**Work required:** Your task is to copy the stretch of lines in the records below that begins with the line containing "Given: Click operation code 090022358" and ends with the line containing "Given: Click the eye preview icon in sidebar", exactly as written, with nothing added.

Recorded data

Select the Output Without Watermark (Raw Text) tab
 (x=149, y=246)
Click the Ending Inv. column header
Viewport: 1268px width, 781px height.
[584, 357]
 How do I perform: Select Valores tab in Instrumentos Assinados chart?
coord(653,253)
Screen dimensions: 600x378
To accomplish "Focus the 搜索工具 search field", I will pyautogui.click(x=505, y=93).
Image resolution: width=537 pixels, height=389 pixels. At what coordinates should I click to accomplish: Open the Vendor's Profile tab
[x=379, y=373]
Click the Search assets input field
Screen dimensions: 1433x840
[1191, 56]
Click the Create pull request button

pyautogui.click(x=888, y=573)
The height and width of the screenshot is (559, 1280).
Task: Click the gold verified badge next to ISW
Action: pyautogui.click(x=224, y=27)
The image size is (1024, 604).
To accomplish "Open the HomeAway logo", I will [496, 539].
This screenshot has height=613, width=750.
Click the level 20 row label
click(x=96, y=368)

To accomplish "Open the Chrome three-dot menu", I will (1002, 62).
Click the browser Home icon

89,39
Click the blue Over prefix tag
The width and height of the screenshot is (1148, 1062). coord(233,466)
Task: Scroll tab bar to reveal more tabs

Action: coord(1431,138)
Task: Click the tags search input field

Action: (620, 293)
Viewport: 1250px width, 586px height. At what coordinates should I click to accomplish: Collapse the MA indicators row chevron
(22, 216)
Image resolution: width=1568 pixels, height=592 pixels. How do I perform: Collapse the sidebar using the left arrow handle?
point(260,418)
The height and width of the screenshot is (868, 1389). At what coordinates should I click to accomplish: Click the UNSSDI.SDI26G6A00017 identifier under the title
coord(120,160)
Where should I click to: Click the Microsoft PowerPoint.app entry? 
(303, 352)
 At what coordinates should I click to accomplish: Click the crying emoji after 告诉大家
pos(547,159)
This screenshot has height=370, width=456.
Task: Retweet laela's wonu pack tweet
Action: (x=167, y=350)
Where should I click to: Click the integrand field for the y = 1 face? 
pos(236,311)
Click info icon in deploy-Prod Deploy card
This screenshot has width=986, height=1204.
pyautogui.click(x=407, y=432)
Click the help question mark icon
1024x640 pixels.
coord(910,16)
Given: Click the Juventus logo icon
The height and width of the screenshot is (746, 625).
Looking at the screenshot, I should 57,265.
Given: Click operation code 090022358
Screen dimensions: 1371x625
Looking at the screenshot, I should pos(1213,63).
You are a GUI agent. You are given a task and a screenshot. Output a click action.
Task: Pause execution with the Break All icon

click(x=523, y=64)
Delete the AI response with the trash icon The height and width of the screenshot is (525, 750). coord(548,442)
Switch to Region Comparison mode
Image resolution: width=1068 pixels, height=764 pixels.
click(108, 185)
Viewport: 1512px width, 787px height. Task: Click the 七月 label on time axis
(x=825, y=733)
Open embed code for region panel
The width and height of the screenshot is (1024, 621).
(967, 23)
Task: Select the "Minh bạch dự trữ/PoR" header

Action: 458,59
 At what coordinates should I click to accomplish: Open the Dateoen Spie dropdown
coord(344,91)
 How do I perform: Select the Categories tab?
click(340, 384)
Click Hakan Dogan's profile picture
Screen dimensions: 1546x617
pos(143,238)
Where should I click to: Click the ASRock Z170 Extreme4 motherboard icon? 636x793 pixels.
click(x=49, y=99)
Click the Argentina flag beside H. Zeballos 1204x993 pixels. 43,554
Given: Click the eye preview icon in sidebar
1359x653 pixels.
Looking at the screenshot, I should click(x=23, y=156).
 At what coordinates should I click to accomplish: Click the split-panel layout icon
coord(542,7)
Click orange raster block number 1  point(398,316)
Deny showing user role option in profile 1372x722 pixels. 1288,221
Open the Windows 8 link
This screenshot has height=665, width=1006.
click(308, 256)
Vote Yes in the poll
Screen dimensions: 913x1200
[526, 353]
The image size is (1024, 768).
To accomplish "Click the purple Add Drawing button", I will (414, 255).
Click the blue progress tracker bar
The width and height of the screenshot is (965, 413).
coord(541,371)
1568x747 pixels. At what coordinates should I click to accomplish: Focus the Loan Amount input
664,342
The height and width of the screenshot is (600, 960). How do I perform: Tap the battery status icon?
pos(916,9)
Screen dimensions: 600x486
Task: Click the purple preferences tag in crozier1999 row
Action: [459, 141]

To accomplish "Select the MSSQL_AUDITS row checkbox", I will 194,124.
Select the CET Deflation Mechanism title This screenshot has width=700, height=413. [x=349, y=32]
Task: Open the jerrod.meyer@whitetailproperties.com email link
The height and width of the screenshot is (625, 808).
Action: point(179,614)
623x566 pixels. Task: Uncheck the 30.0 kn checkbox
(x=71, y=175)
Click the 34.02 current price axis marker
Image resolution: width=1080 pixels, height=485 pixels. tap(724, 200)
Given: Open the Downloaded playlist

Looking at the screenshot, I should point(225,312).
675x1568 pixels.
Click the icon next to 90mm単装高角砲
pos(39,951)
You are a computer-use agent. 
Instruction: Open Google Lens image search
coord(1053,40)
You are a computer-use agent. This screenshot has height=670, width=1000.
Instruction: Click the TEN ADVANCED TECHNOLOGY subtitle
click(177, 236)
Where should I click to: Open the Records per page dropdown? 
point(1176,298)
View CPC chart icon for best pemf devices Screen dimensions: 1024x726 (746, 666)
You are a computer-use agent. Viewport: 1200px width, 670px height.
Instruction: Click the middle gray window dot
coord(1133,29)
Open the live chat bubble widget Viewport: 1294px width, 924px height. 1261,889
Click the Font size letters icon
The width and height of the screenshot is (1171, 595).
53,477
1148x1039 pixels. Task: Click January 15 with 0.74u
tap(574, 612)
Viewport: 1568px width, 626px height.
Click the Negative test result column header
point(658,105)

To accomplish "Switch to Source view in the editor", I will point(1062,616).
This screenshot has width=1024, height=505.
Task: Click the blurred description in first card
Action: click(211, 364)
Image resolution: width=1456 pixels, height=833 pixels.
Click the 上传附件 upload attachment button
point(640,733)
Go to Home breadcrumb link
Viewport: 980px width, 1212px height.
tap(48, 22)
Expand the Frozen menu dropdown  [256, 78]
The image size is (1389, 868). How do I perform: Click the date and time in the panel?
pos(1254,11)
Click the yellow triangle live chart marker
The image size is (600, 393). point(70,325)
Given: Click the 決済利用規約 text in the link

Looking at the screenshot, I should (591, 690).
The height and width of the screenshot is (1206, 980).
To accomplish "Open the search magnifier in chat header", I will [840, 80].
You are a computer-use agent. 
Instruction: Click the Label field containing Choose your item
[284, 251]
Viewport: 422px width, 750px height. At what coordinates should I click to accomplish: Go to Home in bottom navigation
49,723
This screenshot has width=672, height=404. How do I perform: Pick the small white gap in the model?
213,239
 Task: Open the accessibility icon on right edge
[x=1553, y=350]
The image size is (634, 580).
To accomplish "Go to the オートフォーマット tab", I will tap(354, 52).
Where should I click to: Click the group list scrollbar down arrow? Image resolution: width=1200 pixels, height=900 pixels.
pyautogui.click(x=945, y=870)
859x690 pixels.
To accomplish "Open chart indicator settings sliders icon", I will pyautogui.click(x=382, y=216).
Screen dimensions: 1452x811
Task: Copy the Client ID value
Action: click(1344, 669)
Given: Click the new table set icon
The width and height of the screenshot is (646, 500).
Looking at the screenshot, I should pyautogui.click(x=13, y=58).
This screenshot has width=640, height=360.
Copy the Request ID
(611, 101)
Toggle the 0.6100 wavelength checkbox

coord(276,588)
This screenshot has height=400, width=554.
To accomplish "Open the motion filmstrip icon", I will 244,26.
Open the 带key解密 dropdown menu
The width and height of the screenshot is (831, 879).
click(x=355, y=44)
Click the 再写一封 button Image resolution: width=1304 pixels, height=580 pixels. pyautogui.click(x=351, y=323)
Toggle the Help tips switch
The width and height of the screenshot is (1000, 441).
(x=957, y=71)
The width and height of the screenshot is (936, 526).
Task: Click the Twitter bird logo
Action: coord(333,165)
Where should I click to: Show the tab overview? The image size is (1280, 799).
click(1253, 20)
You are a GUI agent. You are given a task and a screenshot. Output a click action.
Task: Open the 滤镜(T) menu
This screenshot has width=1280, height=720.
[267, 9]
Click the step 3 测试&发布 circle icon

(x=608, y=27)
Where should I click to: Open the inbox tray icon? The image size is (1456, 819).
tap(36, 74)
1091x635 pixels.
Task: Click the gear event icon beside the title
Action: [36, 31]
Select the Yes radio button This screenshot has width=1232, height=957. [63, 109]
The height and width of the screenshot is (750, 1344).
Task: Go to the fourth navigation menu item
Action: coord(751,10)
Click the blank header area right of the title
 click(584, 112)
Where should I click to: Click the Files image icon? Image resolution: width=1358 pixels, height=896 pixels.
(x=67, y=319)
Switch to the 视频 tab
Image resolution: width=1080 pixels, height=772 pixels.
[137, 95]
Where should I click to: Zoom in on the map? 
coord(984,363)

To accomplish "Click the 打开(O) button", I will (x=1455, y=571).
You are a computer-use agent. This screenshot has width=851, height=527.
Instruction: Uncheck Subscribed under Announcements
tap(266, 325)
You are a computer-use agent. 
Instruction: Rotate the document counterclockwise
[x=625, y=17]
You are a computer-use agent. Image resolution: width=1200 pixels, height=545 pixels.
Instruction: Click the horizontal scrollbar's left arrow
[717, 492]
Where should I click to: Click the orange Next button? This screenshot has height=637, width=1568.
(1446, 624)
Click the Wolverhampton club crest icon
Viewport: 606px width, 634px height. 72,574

**Response to this exercise:**
Given: Click operation code 090022358
Screen dimensions: 1371x625
Looking at the screenshot, I should pos(1213,63).
You are a GUI agent. You are given a task and a screenshot. Output a click action.
Task: Pause execution with the Break All icon

click(x=523, y=64)
Delete the AI response with the trash icon The height and width of the screenshot is (525, 750). coord(548,442)
Switch to Region Comparison mode
Image resolution: width=1068 pixels, height=764 pixels.
click(108, 185)
Viewport: 1512px width, 787px height. Task: Click the 七月 label on time axis
(x=825, y=733)
Open embed code for region panel
The width and height of the screenshot is (1024, 621).
(967, 23)
Task: Select the "Minh bạch dự trữ/PoR" header

Action: 458,59
 At what coordinates should I click to accomplish: Open the Dateoen Spie dropdown
coord(344,91)
 How do I perform: Select the Categories tab?
click(340, 384)
Click Hakan Dogan's profile picture
Screen dimensions: 1546x617
pos(143,238)
Where should I click to: Click the ASRock Z170 Extreme4 motherboard icon? 636x793 pixels.
click(x=49, y=99)
Click the Argentina flag beside H. Zeballos 1204x993 pixels. 43,554
Given: Click the eye preview icon in sidebar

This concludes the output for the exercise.